Algeria announced on Tuesday that it was officially severing ties with neighboring Morocco after months of tensions between the two countries over Western Sahara, and Israel.

Iran PressAfrica: Algerian Foreign Minister Ramtane Lamamra announced during a press conference on Tuesday evening.

"It has been proven that the (Moroccan) kingdom has not ceased its unfriendly, low and hostile maneuvers against Algeria for a day since independence," Lamamra said, accusing Moroccan leaders of bearing "responsibility for the successive crises that have drawn us into a tunnel without an exit".

The two countries have long been at odds over a host of issues, notably the fate of Western Sahara.

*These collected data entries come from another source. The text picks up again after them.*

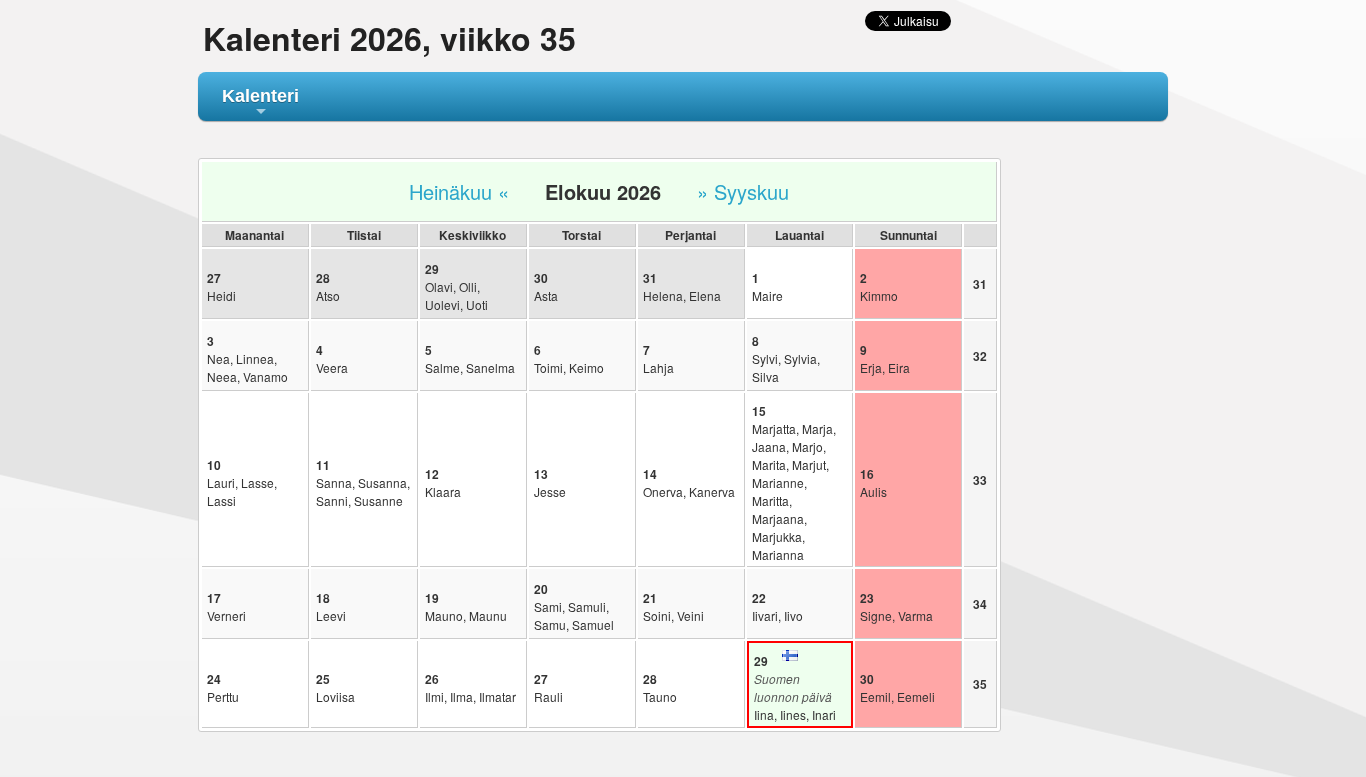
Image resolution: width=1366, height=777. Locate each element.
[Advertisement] (1099, 457)
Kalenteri (260, 103)
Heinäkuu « (459, 191)
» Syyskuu (743, 191)
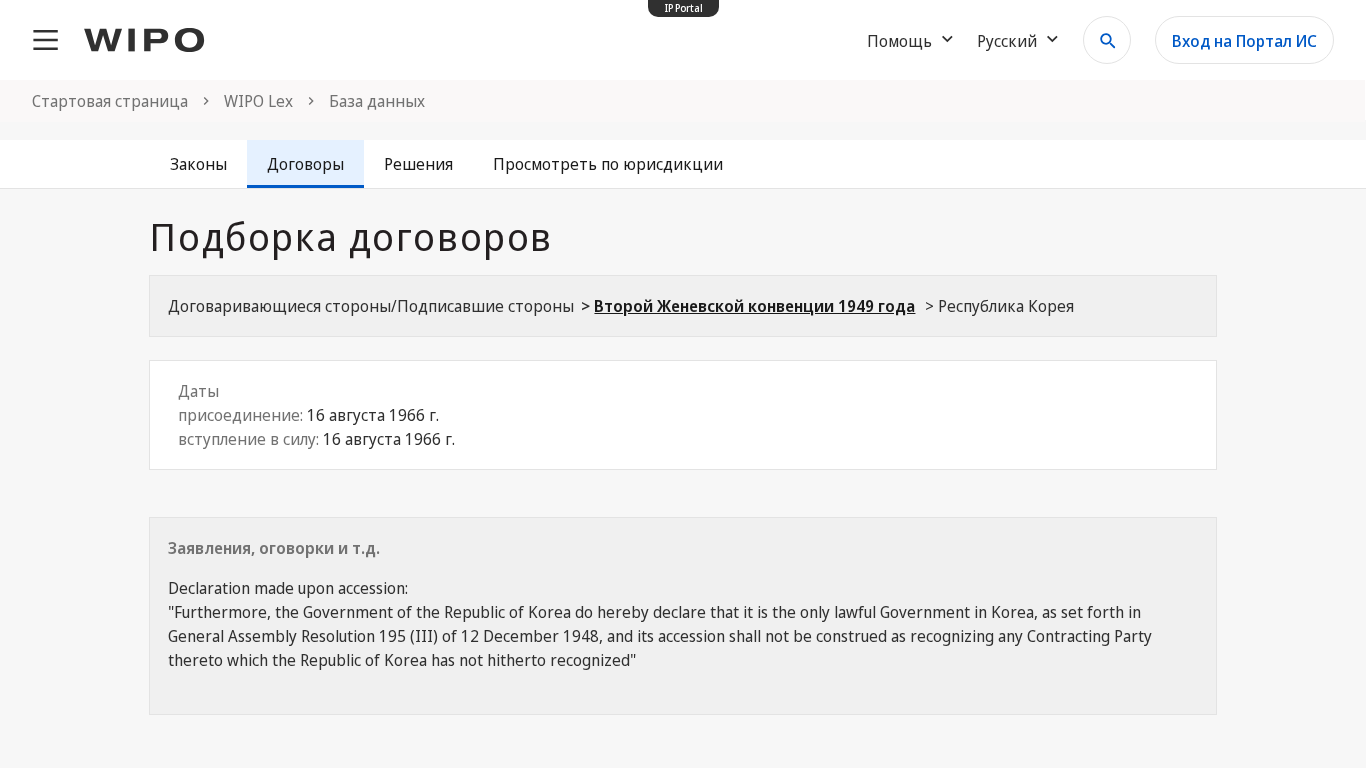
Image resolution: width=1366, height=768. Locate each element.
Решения (418, 164)
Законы (198, 164)
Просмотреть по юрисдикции (608, 164)
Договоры (305, 164)
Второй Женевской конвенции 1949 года (754, 306)
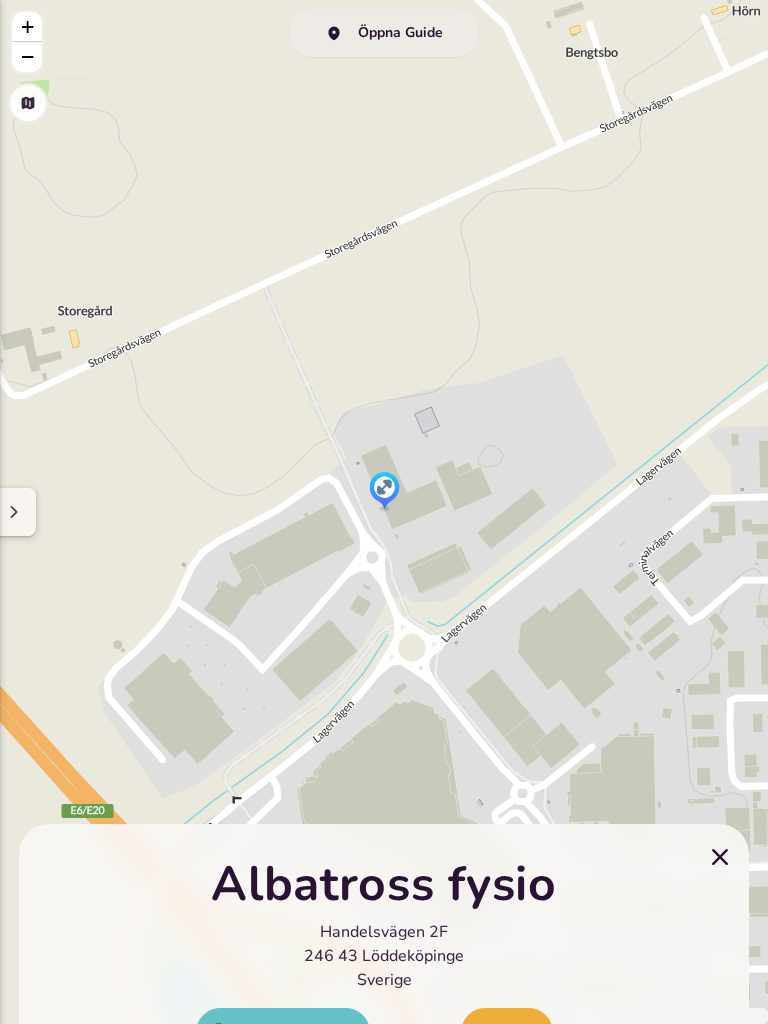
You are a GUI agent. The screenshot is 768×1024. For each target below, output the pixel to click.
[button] (384, 492)
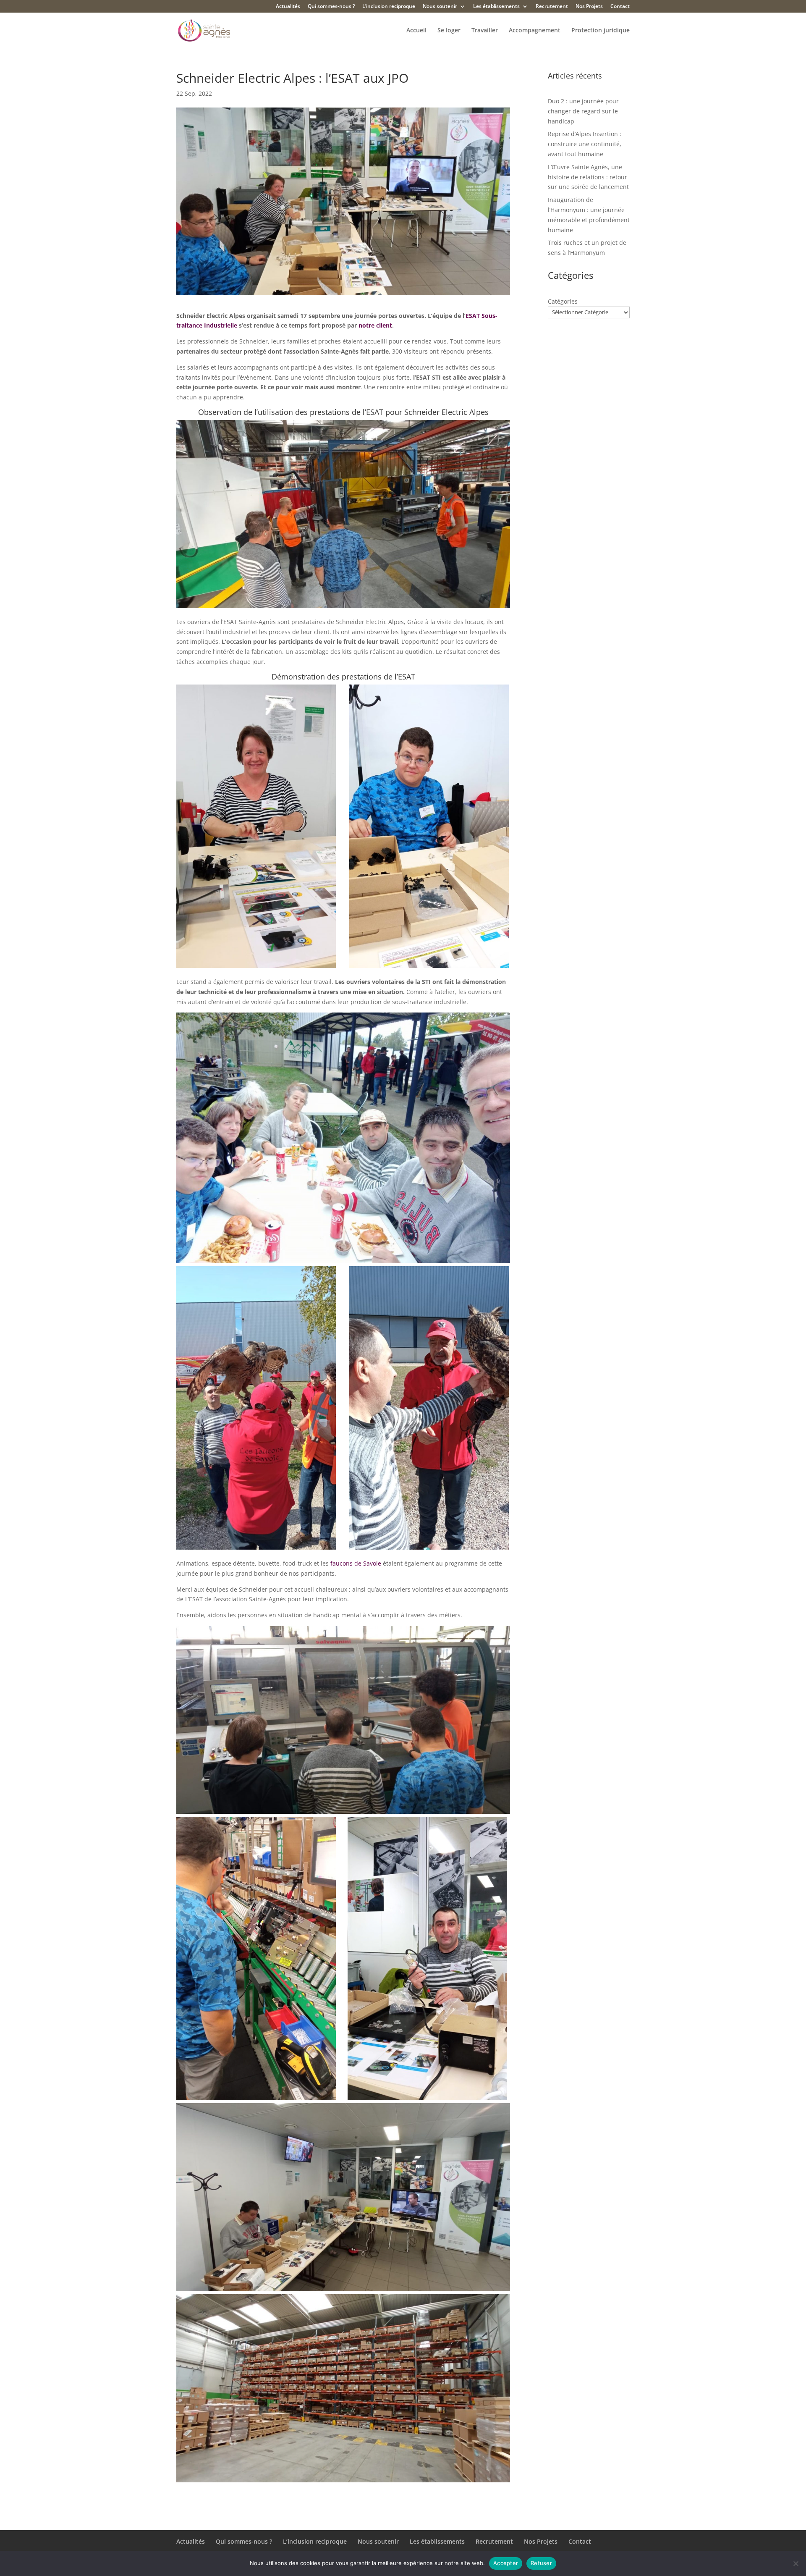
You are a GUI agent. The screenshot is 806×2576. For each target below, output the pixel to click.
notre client (375, 325)
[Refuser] (795, 2563)
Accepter (505, 2563)
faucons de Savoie (355, 1563)
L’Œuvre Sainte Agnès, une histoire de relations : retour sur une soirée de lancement (588, 177)
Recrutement (552, 7)
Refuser (541, 2563)
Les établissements (496, 7)
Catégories (563, 301)
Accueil (416, 30)
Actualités (288, 7)
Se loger (449, 30)
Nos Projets (589, 7)
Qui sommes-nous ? (331, 7)
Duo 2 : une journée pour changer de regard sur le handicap (583, 111)
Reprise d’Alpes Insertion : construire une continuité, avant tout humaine (584, 144)
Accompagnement (534, 30)
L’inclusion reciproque (388, 7)
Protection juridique (600, 30)
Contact (620, 7)
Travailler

The border between Algeria and Morocco has been closed since 1994.“One feels that as long as the Western Sahara issue isn’t resolved, it will remain a factor of instability for the region,” an Algerian analyst told Middle East Eye on condition of anonymity.

Morocco claims full sovereignty over the territory, while Algeria backs the Polisario Front's demands for a referendum on self-determination under the auspices of the United Nations.

Rabat's re-establishment of ties with Israel late last year - as part of then-US President Donald Trump's push for normalization in the region - was accompanied by US recognition of Moroccan sovereignty over Western Sahara, reigniting tensions with Algiers.

Algeria has long been one of the most outspoken countries in North Africa in support of Palestinians, and news that Morocco had normalized diplomatic relations with Israel sparked anger from Algerian officials and citizens alike.

Lamamra referred to accusations lobbied earlier this month after Israeli Foreign Minister Yair Lapid said during a visit to Morocco that he and Moroccan Foreign Minister Nasser Bourita shared "worries about the role played by Algeria in the region". The Israeli foreign minister also said at the time the concerns were based on Algeria "getting close to Iran".

"Morocco has become a secondary base for a series of dangerous aggressions against Algeria," Lamamra said on Tuesday, accusing Bourita of being the "instigator" behind Lapid's comments.

"Algeria's response today highlights the urgent necessity of adhering to reason, instead of the terrible bet that seems to drive the kingdom of Morocco's posture towards Algeria," Lamamra added. "Algeria refuses to endure reprehensible behavior and acts... Algeria refuses a unilateral fait accompli with disastrous consequences for the peoples of the Maghreb."

In July, Algiers recalled its ambassador to Morocco after the Moroccan envoy to the United Nations called at a meeting of the Non-Aligned Movement for "the right of self-determination for the people living in the Kabylia region", about Algeria's Tamazight-speaking minority, suggesting Algeria should not deny such a move while backing self-determination for Western Sahara.

Last week, Algeria’s High-Security Council, headed by President Abdelmadjid Tebboune, meanwhile decided to “review” relations with Morocco in the wake of the Morrocan comments on Kabylia. 

“Moroccans have touched on the two biggest taboos of Algeria: national unity and the politics vis-a-vis Israel,” a diplomatic source told MEE. “They’ve hit where it hurts, multiple times.”

Matters deteriorated further in July after the consortium of journalists created by Forbidden Stories about Pegasus spyware sold by Israel’s NSO Group revealed that Rabat was “one of the biggest users of the spyware, to the detriment of the Algerian authorities”.

Algiers has also levied accusations against Rabat of being implicated in deadly fires that have ravaged northern Algeria in recent weeks.